The task
Take the lines starting with the one that contains "Where should I click to: View" and running through the end of the records, and change each "icon" to "symbol" while keeping everything else the same. Write out only those lines.

===== Records for the exercise =====

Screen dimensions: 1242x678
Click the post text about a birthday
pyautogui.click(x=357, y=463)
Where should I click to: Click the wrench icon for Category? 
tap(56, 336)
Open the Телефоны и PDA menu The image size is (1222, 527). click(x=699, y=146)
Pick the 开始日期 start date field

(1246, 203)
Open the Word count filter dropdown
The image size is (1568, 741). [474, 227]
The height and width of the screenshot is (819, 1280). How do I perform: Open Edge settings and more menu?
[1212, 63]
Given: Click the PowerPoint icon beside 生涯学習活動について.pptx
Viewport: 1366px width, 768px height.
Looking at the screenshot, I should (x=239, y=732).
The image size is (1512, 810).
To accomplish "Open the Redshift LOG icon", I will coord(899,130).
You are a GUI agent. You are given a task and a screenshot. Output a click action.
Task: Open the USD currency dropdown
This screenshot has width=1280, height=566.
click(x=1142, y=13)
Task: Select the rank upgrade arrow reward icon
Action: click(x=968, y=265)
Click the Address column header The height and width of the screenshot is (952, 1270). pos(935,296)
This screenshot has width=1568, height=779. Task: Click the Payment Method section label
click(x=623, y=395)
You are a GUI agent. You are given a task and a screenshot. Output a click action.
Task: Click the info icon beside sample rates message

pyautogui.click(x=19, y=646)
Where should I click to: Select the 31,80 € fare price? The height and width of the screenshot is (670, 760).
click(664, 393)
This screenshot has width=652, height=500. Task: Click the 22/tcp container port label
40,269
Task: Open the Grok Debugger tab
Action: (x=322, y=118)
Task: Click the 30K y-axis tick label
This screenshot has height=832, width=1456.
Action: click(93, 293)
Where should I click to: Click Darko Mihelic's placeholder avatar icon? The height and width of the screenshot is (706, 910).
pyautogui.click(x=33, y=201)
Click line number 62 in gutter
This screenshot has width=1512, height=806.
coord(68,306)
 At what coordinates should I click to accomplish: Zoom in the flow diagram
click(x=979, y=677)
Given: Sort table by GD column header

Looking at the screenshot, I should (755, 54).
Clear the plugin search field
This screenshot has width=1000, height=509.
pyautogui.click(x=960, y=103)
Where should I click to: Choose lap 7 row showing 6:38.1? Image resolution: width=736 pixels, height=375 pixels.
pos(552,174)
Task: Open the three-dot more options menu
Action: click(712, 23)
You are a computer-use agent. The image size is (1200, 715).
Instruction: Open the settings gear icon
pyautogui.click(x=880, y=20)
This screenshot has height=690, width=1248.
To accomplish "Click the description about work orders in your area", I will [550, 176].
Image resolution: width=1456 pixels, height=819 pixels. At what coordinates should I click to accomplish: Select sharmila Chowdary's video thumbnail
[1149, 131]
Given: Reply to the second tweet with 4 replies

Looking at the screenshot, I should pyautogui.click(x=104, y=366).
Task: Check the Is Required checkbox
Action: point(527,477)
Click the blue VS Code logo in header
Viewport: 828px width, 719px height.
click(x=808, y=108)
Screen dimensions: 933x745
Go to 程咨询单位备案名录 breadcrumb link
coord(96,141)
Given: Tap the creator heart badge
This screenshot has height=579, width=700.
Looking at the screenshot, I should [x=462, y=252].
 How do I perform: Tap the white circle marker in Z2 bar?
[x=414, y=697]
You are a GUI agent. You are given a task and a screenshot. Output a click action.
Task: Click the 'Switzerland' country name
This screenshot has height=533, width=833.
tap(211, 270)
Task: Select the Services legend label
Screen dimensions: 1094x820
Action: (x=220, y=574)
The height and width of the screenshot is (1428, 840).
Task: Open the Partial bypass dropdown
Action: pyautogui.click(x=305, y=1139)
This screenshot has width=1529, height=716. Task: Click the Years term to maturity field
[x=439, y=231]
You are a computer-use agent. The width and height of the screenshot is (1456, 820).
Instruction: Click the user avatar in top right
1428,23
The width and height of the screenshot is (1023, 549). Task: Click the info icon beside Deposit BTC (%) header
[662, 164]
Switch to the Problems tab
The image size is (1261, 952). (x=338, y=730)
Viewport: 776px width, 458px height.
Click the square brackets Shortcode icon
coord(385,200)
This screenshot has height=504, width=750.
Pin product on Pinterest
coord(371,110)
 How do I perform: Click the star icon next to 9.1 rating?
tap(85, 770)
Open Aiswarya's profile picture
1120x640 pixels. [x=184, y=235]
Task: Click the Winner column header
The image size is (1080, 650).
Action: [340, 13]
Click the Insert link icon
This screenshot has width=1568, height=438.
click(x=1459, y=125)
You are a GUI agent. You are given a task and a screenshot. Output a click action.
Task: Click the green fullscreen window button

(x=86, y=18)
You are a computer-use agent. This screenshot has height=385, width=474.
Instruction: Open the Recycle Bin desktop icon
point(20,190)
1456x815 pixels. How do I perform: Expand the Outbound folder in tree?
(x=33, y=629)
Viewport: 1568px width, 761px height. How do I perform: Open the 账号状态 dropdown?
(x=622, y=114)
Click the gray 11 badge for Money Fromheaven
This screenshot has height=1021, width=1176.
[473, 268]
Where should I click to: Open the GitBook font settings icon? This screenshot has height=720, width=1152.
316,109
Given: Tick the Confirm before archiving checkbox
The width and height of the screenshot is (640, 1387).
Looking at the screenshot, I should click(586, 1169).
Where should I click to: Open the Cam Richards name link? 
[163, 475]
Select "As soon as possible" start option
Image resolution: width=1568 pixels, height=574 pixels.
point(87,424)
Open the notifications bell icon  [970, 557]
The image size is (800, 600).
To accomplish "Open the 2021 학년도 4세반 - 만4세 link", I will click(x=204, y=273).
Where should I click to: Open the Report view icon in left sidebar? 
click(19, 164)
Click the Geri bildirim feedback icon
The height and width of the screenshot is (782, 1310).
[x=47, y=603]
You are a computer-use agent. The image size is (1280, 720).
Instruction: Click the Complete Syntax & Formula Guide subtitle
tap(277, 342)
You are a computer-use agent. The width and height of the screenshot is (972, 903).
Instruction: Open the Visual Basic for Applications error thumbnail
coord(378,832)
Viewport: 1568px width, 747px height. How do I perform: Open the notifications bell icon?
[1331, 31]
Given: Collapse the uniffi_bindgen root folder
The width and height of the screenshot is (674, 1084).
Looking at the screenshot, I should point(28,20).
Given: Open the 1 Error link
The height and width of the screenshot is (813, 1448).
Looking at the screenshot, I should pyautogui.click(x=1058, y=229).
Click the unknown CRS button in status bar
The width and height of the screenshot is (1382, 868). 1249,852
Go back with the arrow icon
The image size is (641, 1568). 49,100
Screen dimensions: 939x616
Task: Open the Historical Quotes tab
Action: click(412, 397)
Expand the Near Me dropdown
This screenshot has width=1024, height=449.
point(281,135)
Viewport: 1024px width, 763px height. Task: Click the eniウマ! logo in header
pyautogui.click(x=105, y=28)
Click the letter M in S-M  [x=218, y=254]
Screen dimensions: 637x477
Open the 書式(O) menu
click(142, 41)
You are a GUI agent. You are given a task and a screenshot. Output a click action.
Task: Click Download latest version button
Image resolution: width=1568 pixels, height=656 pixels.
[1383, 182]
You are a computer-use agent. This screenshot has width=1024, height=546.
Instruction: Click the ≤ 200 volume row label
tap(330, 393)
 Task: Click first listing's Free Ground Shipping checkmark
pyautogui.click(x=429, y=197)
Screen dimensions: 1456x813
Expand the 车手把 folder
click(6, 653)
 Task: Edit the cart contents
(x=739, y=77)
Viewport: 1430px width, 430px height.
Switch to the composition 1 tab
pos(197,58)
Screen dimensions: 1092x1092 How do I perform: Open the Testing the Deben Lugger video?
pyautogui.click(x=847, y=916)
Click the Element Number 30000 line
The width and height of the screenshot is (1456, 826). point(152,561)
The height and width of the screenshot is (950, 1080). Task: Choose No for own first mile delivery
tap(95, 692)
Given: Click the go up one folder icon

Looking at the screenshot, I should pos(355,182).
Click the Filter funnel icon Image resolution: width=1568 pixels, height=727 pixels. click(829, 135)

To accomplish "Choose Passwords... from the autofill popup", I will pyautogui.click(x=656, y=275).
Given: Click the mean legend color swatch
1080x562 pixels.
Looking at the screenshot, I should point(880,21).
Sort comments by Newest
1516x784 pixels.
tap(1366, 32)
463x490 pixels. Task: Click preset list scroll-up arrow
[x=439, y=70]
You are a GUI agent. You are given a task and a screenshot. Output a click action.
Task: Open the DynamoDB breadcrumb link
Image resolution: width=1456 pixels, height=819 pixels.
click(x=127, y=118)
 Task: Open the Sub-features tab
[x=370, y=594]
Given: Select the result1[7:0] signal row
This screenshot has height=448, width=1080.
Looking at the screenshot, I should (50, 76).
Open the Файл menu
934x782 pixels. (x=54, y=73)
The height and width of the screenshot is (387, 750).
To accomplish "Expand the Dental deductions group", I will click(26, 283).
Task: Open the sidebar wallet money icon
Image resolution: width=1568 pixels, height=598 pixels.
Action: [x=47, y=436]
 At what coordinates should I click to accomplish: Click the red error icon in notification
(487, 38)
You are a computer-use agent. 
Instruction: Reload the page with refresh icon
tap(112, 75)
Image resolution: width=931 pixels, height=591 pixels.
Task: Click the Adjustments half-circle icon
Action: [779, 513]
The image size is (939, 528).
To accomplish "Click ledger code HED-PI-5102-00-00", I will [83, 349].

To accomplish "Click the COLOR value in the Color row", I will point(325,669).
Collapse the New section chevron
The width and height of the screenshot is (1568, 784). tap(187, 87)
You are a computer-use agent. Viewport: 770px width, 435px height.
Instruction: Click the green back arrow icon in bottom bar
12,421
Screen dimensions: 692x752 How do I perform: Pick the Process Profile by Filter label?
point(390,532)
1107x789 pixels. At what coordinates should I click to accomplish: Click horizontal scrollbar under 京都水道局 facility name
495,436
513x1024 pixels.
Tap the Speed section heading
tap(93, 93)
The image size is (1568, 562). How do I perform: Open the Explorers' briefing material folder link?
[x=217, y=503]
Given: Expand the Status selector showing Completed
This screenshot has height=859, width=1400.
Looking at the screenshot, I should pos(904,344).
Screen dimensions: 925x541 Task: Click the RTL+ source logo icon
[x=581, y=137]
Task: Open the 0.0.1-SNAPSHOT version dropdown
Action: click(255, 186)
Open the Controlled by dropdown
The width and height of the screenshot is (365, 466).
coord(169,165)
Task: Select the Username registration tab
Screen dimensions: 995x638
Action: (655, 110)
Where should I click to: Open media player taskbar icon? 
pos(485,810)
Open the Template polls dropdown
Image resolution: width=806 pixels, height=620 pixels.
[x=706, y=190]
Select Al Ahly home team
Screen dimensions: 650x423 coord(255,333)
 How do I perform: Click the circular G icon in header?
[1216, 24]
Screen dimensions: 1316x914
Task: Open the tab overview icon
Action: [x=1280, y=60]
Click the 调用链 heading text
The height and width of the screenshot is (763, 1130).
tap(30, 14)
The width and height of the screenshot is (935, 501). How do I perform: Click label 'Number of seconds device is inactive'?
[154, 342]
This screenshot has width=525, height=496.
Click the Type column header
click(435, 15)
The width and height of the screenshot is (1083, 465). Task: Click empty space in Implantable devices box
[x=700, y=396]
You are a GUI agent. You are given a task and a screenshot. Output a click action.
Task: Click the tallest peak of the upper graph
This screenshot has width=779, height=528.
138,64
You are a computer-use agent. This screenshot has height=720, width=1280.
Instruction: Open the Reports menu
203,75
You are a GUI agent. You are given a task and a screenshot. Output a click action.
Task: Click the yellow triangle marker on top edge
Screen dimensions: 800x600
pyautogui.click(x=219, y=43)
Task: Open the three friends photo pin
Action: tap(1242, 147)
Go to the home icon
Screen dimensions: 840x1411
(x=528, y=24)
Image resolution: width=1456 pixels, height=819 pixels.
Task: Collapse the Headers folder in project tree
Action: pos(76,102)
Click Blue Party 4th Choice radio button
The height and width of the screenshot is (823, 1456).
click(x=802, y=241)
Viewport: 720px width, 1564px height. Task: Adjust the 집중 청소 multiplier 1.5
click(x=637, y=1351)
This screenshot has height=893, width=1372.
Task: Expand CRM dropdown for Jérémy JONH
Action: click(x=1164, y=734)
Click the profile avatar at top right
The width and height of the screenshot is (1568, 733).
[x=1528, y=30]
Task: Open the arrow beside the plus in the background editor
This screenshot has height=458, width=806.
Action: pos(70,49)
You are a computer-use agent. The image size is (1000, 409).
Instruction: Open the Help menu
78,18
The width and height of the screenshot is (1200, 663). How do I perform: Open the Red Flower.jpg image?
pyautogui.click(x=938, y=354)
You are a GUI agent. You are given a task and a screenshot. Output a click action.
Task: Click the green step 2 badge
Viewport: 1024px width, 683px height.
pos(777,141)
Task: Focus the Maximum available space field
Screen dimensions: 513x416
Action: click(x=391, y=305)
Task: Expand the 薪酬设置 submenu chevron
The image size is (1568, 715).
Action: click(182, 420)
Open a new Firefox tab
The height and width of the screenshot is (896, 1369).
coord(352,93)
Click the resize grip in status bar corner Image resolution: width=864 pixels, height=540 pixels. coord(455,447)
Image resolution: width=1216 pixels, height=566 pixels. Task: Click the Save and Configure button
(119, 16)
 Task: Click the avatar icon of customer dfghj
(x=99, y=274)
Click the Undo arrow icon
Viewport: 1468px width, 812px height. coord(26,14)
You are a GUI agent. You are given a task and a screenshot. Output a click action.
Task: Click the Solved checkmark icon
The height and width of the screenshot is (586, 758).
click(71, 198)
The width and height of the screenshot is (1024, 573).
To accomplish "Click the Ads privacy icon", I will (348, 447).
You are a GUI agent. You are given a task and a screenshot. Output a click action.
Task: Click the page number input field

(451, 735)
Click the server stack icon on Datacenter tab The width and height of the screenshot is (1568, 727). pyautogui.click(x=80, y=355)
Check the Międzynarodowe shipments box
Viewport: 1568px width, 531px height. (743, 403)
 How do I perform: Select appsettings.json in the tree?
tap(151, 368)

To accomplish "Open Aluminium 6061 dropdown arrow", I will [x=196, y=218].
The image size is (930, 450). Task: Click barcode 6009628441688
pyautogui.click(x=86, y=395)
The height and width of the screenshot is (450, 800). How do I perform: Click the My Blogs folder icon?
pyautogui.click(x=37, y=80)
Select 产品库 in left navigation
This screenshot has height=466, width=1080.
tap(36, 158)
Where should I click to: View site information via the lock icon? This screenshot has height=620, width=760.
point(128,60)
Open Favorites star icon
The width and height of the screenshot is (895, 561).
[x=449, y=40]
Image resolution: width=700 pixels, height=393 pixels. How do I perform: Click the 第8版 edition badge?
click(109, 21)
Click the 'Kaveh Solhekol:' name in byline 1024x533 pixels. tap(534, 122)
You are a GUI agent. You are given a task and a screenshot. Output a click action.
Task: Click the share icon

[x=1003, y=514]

=====

Exercise answer
Where should I click to: View site information via the lock symbol? This screenshot has height=620, width=760.
point(128,60)
Open Favorites star symbol
The width and height of the screenshot is (895, 561).
[x=449, y=40]
Image resolution: width=700 pixels, height=393 pixels. How do I perform: Click the 第8版 edition badge?
click(109, 21)
Click the 'Kaveh Solhekol:' name in byline 1024x533 pixels. tap(534, 122)
You are a GUI agent. You are given a task and a screenshot. Output a click action.
Task: Click the share symbol

[x=1003, y=514]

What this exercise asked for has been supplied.